Unit Trusts & Expats - What you need to  know
Ines Zemelman, EA
05-Dec-17

Tax advice - not financial advice

There are many ways you can invest your money. We are not investment advisors, but we are tax preparers, and just like we won’t wash your car, we will also not provide investment advice as that is outside of our core competency. However, we will provide you with information as to how your investments will be treated by Uncle Sam for the purposes of tax reporting.

Although not the same as a mutual fund in investment terms, for the purpose of the IRS you can think of a Unit Trust as a mutual fund. Similarly, a non-U.S. mutual fund (where most unit trusts lie) - would be subject to the same reporting requirements as a non-U.S. mutual fund --- namely PFIC regime.

For simplicity sake - any non-U.S. pooled investment would be subject to PFIC reporting requirements.
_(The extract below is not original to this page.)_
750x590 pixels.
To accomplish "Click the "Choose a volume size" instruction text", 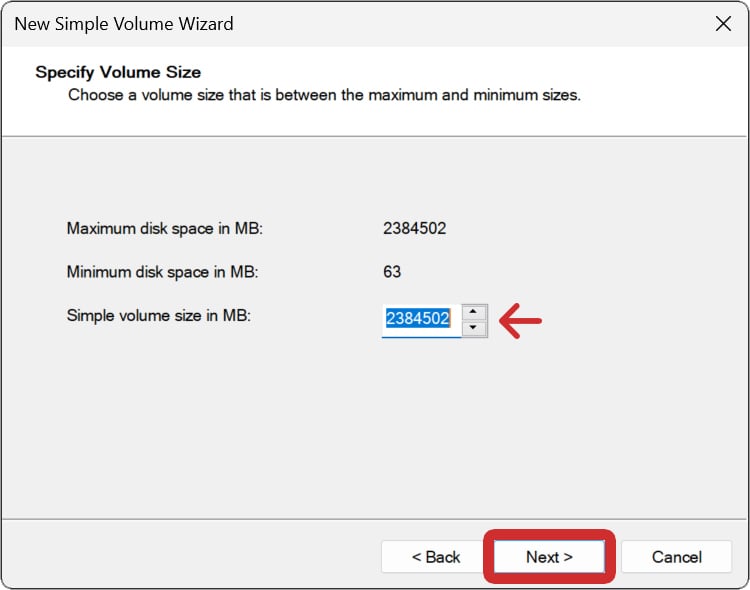I will (x=324, y=95).
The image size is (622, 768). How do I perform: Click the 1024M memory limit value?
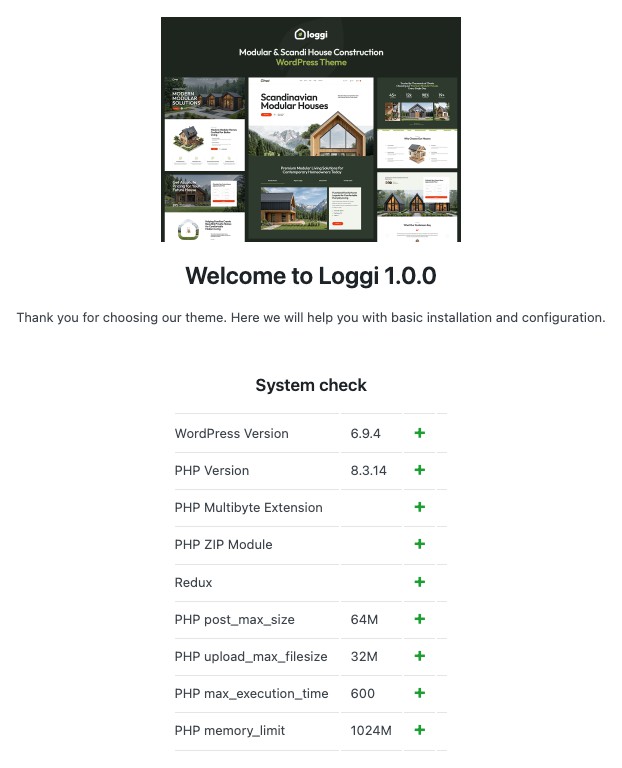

Similar to a mutual fund, a unit trust fund is an investment by a group - which own the assets underlying the trust.

Ignore the ‘trust’ in Unit Trust

Although the name may imply as such, they are not ‘foreign trusts’ in the eyes of the IRS. As discussed above - Non-U.S. Unit Trusts are PFICs (Passive Foreign Investment Companies) and require the filing of Form 8621, just like non-U.S. mutual funds do.

An actual foreign trust, common in New Zealand & the UK (amongst others), would require the filing of Form 3520-A. Disbursals from the trust would precipitate the need to file Form 3520.